Y al Paraíso voy yo cada domingo, como quien tiene el deber de salvar a granel el mundo. El barrio es, como he dicho, uno de los más feos de Madrid, pero a mí me gusta: casas de dos, tres y cuatro pisos de estilo bastardo, como los perros callejeros, tabernuchas, almonedas con aspectos de ultramarinos de pueblo y vida sin ángel. En el Rastro no hay un solo monumento, no hay nada que visitar, allí solo se va al Rastro. Únicamente se anima las mañanas de los domingos, el resto de la semana aquello se vuelve metafísico como un cuadro de De Chirico. A veces el peso de la metafísica es insoportable y puede con todo, como con ese hombre joven que hace unas semanas se ha suicidado colgándose de una cuerda en la almoneda que heredó de su padre, muerto hace un par de años. Aunque al domingo siguiente no se hablaba de otra cosa, la vida continuó. Y venció la alegría de todos los domingos. «Entre el Prado y el Rastro […] Madrid no tiene otras opciones que “organizarse en Museo del Prado o desorganizarse en el Rastro. El Rastro es un Prado al revés”», decía Umbral, y qué bien visto está eso.
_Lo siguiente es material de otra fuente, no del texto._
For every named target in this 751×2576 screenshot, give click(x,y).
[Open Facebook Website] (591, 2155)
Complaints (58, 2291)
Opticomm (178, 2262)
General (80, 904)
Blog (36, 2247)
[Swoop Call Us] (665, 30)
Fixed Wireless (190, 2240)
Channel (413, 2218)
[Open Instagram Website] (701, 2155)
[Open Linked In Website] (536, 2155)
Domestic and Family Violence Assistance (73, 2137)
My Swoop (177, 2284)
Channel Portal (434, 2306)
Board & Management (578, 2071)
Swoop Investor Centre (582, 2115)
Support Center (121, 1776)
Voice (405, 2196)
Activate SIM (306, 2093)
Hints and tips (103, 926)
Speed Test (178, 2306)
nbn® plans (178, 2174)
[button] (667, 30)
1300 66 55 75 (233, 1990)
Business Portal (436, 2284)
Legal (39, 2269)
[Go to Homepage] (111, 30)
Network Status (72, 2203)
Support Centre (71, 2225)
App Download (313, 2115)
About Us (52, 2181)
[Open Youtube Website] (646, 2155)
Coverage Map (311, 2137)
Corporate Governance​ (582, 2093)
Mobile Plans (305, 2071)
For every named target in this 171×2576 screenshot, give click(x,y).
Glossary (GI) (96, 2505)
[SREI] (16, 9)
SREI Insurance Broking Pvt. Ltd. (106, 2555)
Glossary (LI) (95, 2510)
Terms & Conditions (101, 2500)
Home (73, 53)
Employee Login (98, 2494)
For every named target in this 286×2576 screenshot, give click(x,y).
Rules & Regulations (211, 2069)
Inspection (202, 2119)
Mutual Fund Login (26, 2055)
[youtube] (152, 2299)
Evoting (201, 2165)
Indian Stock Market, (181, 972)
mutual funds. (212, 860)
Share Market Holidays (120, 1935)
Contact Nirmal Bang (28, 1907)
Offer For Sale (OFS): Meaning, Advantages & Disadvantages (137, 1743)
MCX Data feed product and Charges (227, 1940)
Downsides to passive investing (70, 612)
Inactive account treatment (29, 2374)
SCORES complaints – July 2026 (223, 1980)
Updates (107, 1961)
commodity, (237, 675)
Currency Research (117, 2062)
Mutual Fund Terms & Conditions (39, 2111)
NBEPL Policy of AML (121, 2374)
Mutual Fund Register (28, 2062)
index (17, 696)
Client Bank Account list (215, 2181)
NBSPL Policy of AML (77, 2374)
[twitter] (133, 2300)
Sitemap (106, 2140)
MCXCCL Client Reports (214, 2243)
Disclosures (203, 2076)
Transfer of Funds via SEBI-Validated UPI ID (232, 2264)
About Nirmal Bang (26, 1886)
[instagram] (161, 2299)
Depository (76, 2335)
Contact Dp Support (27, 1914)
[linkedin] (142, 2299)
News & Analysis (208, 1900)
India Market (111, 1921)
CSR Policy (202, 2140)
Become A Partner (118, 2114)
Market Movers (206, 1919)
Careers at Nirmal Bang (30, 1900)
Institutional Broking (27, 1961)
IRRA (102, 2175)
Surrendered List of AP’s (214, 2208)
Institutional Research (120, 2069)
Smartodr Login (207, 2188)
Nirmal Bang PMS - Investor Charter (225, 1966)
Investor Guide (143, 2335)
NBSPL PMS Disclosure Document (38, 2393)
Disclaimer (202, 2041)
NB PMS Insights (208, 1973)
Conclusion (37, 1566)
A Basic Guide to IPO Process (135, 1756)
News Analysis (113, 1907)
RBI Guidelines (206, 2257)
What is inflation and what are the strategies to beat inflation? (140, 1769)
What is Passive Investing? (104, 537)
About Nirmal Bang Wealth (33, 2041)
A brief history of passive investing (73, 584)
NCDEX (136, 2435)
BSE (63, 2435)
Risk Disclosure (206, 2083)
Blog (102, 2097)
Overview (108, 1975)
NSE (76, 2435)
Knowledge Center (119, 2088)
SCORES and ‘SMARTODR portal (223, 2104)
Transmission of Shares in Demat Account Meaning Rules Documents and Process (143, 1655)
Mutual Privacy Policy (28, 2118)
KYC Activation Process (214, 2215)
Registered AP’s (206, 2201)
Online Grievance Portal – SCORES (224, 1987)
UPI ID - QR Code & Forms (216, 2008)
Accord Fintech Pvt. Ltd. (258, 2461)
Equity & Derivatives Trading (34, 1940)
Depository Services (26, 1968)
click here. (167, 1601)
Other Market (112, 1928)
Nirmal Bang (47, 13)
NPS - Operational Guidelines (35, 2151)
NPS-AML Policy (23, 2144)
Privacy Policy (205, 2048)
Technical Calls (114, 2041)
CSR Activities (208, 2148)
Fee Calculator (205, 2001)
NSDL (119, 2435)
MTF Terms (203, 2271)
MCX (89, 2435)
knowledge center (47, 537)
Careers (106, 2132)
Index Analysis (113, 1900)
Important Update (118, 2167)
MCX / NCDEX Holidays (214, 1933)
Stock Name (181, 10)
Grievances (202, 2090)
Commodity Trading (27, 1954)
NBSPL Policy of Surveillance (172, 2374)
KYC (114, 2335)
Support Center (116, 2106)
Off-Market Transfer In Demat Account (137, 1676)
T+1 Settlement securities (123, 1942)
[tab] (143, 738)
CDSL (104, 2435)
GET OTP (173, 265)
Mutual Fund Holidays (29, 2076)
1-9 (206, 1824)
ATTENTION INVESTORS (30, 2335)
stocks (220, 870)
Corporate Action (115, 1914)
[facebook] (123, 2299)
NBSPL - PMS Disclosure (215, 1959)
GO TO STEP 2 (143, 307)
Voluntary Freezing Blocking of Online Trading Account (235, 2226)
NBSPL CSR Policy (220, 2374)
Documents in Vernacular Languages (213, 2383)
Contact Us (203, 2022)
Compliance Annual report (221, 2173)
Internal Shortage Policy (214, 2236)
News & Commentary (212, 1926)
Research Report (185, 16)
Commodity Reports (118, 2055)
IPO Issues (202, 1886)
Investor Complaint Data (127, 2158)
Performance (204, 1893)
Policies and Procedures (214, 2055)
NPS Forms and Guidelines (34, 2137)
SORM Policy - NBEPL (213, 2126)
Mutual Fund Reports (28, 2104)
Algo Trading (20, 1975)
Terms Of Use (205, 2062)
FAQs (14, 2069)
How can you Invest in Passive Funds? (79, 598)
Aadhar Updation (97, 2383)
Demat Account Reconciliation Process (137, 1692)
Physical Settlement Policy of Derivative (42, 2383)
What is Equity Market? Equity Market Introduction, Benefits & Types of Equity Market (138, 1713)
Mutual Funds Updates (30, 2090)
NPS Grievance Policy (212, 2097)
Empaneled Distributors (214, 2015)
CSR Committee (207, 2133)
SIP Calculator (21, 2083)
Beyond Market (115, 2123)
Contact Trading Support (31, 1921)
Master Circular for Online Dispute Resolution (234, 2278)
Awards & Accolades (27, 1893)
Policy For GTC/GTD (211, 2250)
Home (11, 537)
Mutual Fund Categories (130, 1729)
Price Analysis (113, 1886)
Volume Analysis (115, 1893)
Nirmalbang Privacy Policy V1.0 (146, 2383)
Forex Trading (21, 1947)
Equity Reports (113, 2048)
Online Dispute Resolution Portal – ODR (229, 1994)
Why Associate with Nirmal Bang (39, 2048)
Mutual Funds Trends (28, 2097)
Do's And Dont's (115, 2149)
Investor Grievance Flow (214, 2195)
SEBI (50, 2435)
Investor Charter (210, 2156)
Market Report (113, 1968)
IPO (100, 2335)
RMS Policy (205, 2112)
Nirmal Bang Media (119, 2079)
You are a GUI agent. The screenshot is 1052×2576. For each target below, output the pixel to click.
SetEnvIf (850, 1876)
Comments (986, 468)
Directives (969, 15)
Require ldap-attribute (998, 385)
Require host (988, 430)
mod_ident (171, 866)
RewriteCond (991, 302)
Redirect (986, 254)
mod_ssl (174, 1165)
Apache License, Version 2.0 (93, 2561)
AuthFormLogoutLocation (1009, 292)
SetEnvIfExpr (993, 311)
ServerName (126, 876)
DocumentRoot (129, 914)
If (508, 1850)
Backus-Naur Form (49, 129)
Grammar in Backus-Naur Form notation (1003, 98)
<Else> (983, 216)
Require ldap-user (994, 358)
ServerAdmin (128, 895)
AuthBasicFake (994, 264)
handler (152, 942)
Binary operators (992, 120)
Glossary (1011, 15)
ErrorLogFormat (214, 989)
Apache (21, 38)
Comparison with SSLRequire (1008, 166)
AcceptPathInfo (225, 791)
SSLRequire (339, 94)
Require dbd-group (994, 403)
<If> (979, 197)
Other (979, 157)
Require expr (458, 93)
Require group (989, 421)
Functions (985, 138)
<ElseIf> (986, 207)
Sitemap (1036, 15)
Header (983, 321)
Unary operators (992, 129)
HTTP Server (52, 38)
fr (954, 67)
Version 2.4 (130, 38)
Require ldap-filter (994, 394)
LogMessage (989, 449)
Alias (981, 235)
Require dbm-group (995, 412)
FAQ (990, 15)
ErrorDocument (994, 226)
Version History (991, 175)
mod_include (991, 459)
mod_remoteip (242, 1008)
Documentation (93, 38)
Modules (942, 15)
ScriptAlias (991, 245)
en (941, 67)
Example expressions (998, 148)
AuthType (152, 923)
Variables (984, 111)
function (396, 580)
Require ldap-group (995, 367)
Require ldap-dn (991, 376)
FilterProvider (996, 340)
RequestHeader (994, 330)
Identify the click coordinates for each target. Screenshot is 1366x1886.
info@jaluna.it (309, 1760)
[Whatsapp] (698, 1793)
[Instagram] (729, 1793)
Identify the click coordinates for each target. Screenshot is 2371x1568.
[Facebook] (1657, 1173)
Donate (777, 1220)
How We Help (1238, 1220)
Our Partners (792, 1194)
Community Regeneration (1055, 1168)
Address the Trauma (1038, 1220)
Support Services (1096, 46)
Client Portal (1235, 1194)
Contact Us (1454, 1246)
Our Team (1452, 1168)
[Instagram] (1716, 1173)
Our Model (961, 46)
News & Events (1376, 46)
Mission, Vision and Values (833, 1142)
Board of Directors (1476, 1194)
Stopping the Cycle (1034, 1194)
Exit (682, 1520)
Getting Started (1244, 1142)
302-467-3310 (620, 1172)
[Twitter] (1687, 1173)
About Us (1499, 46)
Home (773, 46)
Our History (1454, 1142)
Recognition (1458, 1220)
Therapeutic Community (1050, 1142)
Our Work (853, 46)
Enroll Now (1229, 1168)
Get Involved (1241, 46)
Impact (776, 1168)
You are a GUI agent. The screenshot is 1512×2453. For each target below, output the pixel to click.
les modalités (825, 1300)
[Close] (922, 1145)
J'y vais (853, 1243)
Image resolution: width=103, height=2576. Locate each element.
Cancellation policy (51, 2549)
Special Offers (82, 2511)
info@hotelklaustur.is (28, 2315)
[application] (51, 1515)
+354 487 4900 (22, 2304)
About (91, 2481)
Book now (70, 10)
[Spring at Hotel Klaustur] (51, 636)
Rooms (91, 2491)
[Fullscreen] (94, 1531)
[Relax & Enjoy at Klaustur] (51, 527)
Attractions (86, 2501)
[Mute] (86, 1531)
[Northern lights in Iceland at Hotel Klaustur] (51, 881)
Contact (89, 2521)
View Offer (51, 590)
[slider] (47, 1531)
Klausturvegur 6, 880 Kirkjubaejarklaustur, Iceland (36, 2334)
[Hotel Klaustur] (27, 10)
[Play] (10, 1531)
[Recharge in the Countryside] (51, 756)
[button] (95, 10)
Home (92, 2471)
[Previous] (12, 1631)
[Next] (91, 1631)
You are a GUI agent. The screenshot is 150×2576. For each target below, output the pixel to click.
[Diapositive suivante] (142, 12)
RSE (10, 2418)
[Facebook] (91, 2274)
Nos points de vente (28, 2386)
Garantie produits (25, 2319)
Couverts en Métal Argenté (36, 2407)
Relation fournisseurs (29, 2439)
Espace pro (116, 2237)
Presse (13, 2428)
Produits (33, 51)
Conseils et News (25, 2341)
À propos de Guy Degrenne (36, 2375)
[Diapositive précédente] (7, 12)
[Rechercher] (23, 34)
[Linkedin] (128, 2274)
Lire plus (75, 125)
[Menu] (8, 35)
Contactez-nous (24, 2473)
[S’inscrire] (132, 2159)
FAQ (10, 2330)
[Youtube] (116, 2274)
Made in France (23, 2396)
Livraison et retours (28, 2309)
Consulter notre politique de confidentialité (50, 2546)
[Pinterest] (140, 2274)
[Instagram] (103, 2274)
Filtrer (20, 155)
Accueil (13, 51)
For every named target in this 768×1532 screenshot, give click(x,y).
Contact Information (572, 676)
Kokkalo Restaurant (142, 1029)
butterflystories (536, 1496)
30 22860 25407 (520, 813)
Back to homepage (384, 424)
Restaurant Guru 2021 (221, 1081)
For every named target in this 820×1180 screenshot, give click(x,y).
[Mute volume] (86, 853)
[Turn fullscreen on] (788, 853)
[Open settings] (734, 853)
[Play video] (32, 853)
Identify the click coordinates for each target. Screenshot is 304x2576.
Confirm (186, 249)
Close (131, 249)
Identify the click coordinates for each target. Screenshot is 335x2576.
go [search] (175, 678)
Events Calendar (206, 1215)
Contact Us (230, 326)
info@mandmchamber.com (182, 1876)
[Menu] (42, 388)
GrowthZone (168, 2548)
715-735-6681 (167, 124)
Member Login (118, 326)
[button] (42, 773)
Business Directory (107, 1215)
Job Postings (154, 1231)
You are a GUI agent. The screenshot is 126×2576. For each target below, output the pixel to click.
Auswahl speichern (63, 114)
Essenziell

Al principio yo iba a descubrir el Prado en el Rastro, los tesoros, pero hace ya mucho tiempo que he comprendido que el tesoro son las gentes que concurren allí, compradores y vendedores, y las historias que se cuentan, las novelas que llegan en forma de pecios y avalanchas, los poemas que escriben con sus canturrios los pájaros del Campillo, con su perfume las hogueras que hacen para calentarse los gitanos, arrancándoles a las consolas sus patas, como si fueran muslos de pollo, y con sus risas luminosas todas las Preciosas y Rinconetes de Madrid.

A veces tiene uno la suerte de encontrar tal o cual libro raro, tal o cual objeto singular y valioso, pero nada de ello es comparable con el día en que vimos en el cielo, sobrevolando el Campillo, con majestuosa ortografía, la uve de un bando de ánades que emigraban al Sur: hizo enmudecer a toda aquella humanidad de payos y gitanos, mendigos y señores, prenderas y puesteros, vendedores y tesoristas, probando así que nada hay tan hermoso como la realidad ni nada tan real como la belleza.

Durante dos o tres horas subimos y bajamos aquellas calles, Miralrío, Carnero, Arganzuela, Arniches, Curtidores, y escrutamos las dos plazas de Vara del Rey y del Campillo. Al terminar, a veces, entramos nosotros dos y nuestras amigas en uno de los bares, donde toman sus churros y porras aquellos con los que hemos estado regateando dos minutos antes. Sin temor a los contagios (hasta el coronavirus). Mi camino de vuelta me lleva por la calle de Toledo. Galdós describió muchas veces el ambiente de zoco persa que había allí, toldos multicolores, los anafes de las que freían las gallinejas, cajones de verduleras y muestras de los negocios más variados. Hace aún cuarenta años quedaban algunas tiendas características de aquel tiempo (La moda práctica o una corsetería, La Latina, ya desaparecidas, esta última de tallas grandes que exhibía en su escaparate sostenes que habrían servido para una vaca, y la fascinante de Caramelos Paco, que existe todavía como primoroso homenaje a las cajas de Cornell), sustituidas a cada vez mayor velocidad por bodegones de comida rápida, entidades bancarias, franquicias, comercios anodinos y bares de tapas para guiris.

Desde hace cincuenta años sale cada cierto tiempo un alcalde queriendo trasladar el Rastro a otro lugar: el barrio es una porción de la tarta inmobiliaria demasiado suculenta para dejarla en manos de aquellos desgraciados que llevan viviendo en el barrio desde hace generaciones. Volvió a suceder cuando sobrevino la pandemia del coronavirus, en 2020. El Rastro se cerró entonces durante meses por primera vez desde que se consolidó como mercado de trastos viejos allá en el siglo XVII . Y a cuento de eso volvieron a maniobrar quienes tratan de llevárselo a otra parte. ¿Qué sucederá? Hasta ahora ha resistido de milagro, como milagroso es que no haya desaparecido el Madrid de Galdós.